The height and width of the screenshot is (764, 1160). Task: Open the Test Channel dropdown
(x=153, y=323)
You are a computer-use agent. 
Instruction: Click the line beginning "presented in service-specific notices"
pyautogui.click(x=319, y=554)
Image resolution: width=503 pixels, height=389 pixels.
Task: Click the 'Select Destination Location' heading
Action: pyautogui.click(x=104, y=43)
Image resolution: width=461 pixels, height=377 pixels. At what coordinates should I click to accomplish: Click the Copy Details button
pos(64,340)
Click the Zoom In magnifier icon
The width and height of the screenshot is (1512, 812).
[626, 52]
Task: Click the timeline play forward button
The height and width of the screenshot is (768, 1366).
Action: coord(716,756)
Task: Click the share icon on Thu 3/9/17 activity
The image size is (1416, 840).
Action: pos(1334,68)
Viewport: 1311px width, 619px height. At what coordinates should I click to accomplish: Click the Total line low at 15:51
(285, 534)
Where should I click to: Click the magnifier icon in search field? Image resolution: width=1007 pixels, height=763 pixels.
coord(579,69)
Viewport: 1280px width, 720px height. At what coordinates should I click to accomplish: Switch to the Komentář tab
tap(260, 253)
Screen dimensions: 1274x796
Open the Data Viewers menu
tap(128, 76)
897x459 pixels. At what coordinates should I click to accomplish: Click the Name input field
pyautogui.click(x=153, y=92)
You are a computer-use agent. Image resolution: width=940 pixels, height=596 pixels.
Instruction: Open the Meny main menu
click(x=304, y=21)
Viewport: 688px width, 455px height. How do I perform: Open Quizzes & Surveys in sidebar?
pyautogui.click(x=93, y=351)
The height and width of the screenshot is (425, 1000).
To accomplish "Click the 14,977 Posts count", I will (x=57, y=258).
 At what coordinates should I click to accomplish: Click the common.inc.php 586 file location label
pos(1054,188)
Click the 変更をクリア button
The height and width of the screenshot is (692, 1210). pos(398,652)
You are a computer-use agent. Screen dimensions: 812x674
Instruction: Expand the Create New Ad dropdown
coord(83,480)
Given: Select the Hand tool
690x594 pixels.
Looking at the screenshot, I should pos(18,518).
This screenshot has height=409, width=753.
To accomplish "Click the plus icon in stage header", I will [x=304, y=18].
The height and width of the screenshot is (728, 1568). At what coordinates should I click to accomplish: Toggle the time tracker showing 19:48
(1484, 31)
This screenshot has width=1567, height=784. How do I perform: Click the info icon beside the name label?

» Assigned task:
With "will" as the word to match, copy each line of the records that has it.

» Output for this exercise:
To accomplish "Click the 14,977 Posts count", I will (x=57, y=258).
To accomplish "Click the plus icon in stage header", I will [x=304, y=18].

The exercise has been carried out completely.